J'essayai de me remettre debout, mais le
trottoir se mit à son tour à onduler. Je retombai violemment sur
les genoux. Il y eut quelques éclats de verre brisé. Par
réflexe, je protégeai ma tête de mes mains. Le bâtiment entier
sembla frissonner, comme si, mû par une force intérieure, il
tentait de résister à la désintégration imminente de sa
structure.
Un crissement de pneu attira mon
attention.
–
La voiture! m'écriai-je en apercevant le véhicule vert
sombre qui glissait de travers sur la chaussée mouvante.
Il était à peine à une dizaine de mètres
devant moi. Les mouvements de la chaussée semblaient vouloir le
faire glisser latéralement dans ma direction. Toujours à quatre
pattes, j'avançai péniblement vers lui. La prochaine ondulation
le ramena encore plus près. Plus que quelques mètres et j'y
étais. Je tentai une ultime tentative pour me replacer debout.

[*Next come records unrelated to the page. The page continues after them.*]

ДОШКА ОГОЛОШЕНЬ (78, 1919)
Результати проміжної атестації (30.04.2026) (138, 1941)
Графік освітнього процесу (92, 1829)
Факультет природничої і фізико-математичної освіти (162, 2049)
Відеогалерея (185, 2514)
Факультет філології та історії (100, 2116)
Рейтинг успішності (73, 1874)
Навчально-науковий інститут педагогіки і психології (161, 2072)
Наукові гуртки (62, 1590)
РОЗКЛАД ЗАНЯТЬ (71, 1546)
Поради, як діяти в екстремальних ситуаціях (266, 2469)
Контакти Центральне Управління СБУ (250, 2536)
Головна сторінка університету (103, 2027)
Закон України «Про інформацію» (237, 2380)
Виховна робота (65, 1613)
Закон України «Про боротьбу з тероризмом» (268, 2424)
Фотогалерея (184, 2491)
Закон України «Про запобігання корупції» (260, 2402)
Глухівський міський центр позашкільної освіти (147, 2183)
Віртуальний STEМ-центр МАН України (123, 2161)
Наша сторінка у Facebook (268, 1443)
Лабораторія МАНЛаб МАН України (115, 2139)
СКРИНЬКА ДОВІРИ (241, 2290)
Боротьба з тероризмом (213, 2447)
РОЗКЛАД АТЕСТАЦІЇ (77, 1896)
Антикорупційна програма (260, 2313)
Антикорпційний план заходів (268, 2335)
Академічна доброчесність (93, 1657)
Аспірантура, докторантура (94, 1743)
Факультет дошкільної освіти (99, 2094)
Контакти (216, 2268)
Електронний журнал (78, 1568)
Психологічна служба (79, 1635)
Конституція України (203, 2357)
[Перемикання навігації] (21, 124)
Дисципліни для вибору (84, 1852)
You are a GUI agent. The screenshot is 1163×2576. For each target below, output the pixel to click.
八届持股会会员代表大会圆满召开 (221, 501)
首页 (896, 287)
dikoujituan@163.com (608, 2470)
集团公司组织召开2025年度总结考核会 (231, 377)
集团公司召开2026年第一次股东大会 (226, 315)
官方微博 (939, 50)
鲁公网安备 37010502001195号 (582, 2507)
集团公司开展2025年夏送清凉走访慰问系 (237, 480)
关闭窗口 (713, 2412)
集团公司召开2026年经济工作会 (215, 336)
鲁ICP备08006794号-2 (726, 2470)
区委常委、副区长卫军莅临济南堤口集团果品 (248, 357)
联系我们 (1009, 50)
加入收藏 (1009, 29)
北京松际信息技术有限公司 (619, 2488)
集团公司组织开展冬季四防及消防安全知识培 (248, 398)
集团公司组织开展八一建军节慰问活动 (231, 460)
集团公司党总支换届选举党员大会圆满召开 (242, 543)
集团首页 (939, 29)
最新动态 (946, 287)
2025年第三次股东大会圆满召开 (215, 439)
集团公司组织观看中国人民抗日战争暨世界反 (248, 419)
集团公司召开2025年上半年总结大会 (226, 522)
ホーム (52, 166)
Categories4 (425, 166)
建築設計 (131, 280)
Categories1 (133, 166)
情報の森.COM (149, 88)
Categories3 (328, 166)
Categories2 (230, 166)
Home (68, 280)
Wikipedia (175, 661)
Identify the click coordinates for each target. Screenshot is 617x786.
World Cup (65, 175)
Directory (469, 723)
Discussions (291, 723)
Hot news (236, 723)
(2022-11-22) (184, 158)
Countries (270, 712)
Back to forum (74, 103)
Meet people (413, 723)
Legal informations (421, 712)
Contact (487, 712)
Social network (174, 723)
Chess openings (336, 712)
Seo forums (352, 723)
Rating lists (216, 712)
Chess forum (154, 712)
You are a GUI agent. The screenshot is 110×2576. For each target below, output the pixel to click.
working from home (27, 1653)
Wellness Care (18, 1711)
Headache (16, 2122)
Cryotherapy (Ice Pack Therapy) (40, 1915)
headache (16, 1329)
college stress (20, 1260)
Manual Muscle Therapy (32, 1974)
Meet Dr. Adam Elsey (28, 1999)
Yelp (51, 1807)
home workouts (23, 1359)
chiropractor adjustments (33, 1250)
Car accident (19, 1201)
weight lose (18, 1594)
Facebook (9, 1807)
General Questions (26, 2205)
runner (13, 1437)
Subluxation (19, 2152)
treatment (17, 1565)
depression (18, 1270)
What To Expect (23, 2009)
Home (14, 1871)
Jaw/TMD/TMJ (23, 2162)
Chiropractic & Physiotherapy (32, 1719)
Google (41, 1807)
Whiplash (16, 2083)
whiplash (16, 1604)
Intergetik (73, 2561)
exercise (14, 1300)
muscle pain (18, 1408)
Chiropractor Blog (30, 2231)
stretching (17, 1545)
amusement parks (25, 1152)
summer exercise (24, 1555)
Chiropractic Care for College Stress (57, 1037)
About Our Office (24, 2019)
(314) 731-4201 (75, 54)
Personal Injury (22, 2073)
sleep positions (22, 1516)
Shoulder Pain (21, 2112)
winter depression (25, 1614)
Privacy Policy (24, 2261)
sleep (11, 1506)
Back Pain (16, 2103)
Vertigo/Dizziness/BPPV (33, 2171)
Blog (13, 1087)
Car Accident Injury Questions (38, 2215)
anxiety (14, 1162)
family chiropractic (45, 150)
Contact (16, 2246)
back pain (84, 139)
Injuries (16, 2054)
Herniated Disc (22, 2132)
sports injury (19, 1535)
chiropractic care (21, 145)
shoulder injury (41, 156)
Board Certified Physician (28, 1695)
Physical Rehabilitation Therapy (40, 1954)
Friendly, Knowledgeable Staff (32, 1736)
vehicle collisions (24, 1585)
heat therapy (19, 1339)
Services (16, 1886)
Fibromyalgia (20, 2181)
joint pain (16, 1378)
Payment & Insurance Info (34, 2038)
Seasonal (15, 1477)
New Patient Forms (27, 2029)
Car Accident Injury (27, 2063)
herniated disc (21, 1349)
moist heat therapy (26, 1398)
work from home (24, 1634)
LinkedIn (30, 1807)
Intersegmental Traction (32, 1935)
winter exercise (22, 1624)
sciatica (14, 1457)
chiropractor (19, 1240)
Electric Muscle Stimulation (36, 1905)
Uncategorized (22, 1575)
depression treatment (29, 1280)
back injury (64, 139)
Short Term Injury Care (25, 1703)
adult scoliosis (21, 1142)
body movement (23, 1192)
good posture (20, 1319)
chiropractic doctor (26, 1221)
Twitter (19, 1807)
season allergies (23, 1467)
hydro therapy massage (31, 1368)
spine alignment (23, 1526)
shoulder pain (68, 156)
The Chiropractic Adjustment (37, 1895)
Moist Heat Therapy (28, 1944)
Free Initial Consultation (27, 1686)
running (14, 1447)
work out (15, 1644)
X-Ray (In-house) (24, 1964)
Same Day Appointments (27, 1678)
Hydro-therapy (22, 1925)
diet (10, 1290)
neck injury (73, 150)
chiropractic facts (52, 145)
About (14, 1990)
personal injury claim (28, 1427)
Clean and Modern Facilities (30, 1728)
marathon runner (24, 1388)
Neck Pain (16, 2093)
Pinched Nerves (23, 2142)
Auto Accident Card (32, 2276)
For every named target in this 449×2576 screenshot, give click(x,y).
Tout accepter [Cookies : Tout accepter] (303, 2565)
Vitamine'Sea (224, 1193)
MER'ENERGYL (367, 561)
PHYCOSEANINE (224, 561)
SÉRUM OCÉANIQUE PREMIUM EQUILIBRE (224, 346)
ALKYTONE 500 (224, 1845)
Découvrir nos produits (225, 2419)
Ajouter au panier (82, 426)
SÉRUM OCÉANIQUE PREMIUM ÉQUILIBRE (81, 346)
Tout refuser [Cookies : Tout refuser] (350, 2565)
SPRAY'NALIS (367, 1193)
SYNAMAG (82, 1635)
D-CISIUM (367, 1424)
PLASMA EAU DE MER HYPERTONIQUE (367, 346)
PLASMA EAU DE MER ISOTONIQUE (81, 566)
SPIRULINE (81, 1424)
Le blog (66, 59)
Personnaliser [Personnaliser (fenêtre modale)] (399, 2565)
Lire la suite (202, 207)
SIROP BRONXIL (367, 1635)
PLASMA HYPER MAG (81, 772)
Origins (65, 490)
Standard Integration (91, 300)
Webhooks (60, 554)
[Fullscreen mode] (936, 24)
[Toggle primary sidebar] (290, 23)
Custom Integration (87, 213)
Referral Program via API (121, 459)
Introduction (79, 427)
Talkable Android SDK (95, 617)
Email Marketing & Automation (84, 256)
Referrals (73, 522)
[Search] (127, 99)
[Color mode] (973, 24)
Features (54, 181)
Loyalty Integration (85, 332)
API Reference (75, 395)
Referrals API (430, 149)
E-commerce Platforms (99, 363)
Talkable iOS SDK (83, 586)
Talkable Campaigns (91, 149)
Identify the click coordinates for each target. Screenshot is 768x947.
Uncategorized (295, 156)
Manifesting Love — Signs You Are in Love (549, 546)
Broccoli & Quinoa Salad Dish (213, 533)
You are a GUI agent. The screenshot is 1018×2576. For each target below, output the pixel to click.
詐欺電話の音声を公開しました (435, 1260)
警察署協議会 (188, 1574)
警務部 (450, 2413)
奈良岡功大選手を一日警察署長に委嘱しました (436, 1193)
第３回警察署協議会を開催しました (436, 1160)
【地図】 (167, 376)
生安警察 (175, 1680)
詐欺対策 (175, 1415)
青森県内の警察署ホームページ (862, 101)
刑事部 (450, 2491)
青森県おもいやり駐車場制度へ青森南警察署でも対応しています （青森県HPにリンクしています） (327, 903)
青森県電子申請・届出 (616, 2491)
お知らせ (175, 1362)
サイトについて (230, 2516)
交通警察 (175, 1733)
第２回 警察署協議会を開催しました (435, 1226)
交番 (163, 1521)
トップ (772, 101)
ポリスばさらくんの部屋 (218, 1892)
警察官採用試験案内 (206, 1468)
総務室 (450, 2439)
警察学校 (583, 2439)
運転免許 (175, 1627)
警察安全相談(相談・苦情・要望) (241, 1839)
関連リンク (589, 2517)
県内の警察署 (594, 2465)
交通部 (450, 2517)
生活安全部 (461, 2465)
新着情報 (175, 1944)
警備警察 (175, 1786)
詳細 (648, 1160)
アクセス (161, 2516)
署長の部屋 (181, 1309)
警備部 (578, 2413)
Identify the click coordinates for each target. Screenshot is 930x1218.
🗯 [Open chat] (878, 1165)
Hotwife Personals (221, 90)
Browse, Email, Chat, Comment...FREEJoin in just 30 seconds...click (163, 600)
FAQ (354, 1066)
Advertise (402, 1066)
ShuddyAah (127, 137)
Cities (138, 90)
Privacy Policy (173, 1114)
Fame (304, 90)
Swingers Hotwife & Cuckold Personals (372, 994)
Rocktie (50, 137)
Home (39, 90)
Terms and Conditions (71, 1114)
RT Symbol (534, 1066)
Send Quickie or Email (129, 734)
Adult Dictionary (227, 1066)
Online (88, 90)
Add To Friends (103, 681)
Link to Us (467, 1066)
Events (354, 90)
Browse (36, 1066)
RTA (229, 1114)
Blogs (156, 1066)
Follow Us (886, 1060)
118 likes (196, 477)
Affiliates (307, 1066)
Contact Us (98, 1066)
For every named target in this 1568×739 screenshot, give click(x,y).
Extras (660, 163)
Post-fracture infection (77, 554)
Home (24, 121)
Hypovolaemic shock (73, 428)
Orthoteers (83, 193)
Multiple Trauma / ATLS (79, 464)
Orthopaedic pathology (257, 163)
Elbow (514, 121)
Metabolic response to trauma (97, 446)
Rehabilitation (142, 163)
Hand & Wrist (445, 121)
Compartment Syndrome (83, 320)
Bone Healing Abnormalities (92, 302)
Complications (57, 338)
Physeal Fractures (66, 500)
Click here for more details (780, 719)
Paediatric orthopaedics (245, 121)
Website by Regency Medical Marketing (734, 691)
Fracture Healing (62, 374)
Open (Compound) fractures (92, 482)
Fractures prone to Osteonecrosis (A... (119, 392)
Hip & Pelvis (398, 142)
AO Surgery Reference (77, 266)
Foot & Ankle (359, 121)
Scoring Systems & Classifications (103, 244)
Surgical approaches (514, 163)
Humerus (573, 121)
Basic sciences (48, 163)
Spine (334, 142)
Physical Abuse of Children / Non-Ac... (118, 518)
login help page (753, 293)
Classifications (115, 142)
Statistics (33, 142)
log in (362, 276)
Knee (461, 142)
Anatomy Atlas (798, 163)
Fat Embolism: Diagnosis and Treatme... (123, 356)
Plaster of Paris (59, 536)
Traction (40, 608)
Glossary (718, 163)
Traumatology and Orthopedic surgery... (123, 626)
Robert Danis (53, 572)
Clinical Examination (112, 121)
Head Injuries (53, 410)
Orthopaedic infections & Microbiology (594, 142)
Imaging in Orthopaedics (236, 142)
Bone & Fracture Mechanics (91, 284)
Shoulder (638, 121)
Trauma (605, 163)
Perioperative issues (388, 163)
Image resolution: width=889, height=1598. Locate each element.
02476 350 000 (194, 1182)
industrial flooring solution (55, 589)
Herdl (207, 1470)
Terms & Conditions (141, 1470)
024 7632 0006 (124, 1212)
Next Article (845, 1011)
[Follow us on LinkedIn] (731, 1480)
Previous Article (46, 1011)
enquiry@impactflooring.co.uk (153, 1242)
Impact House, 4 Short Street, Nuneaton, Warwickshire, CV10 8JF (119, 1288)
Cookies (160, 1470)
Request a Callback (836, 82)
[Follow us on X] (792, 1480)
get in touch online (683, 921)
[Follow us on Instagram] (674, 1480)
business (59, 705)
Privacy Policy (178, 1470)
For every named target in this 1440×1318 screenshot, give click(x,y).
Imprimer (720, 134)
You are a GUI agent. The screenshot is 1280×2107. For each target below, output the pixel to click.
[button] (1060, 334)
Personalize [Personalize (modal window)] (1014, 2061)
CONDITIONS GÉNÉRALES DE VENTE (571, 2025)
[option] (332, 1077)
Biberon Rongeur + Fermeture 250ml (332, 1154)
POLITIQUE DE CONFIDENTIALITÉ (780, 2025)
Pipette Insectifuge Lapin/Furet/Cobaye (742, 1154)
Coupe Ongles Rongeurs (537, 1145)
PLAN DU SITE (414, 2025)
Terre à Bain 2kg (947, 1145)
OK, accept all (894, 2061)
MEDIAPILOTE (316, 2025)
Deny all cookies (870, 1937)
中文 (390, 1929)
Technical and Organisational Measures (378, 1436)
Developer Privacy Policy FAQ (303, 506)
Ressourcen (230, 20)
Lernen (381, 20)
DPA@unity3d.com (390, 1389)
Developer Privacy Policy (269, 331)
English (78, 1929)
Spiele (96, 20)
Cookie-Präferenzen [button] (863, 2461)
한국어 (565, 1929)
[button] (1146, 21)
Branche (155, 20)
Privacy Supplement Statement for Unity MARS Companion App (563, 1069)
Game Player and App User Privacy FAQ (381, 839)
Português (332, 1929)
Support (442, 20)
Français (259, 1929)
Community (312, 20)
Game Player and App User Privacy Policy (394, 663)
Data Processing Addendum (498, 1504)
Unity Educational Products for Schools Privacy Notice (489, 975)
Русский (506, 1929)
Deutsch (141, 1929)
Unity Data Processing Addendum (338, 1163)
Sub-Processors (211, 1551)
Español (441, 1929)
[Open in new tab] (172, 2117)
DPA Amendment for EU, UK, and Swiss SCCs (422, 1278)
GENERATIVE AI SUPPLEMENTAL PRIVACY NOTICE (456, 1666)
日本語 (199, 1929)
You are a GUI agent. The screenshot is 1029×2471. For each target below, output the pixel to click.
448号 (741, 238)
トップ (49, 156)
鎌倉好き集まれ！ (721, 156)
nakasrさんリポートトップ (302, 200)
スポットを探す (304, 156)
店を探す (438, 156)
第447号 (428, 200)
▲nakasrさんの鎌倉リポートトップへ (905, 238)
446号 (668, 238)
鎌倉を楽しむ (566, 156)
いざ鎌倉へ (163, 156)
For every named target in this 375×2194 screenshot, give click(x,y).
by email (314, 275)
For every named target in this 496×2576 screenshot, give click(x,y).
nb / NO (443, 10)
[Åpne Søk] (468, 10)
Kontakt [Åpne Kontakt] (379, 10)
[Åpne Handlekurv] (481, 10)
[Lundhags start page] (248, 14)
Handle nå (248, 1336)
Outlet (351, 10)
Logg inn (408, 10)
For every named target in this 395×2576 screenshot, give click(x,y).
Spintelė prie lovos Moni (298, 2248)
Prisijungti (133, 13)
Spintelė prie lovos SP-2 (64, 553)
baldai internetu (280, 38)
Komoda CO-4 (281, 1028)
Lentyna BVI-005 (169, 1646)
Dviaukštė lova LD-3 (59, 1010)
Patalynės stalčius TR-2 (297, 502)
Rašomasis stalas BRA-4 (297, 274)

Une oscillation de la surface terrestre faillit me faire
replonger sur le sol, mais la contre-vague rétablit mon
équilibre. Une idée jaillit dans ma cervelle.
–
Eh! Voiture! criai-je dans sa direction. Approche! J'ai
besoin de toi.
La voiture, totalement informatisée comme
toutes les voitures de mon temps, démarra aussitôt. En moins de
deux, elle fut à ma hauteur et la portière arrière, placée de
mon côté, s'ouvrit avec force. Mes mouvements saccadés me
précipitèrent dessus et je reçus la poignée juste dans
l'abdomen.
Je poussai un cri de douleur en
m'agrippant à la portière. Une nouvelle ondulation me fit
pivoter en même temps que la portière et je fus projeté sur le
plancher du véhicule tandis que la portière se refermait
derrière moi en produisant un coup assourdissant. Je me relevai
péniblement.
–
Quelles sont vos instructions? fit la console sur un ton
tellement neutre que cela créait un contraste saugrenu avec
l'urgence de la situation.
–
Démarre! hurlai-je. Et amène-nous loin d'ici aussi vite
que possible!
Il y eut un autre crissement de pneu qui
se mêla à un bruit d'explosions, de verre et de métal brisé.
L'accélération démentielle de la voiture me projeta la figure
sur la lunette arrière et le sang se mit à me pisser par le nez.
Au travers de la vitre maculée de rouge, j'eus le temps
d'apercevoir le gigantesque complexe qui, secoué de soubresauts
fébriles, se transformait en une masse de matériaux informes et
insolites en entraînant une partie du terrain avoisinant avec
lui. Puis, en réalisant soudain que je souffrais le martyre, je
perdis conscience.
* * *
–
Trame est arrivé parmi nous! laissa échapper le vieux
gromel dans un souffle. Il faut nous préparer sans tarder à le
tuer.
Fizz, le minuscule gromel qui se tenait
juste à côté de celui qui avait parlé sortit ses griffes et
releva les yeux vers le ciel. Des vagues brunâtres, visibles à
travers la peau transparente du gromel, se formèrent dans son
plasma corporel.
–
Qu'est-ce que tu dis, Vesque? Trame est arrivé? Mais où
est-il? Et pourquoi est-ce que je ne le sens pas encore? Tu es
sûr que c'est Trame?
Vesque ne fixait même pas le ciel. Son
regard était perdu dans l'herbe bleue du champ qui les
entourait. Il mâchouillait un brin d'herbe en observant les
pylônes de métal qui se dressaient dans la plaine tout autour
d'eux. Le gromel semblait méditer. Au bout d'un moment, il se
remit à parler :
–
À mon âge, point n'est besoin de voir pour connaître. Il
suffit de sentir. Trame a investi notre domaine. Je le sais.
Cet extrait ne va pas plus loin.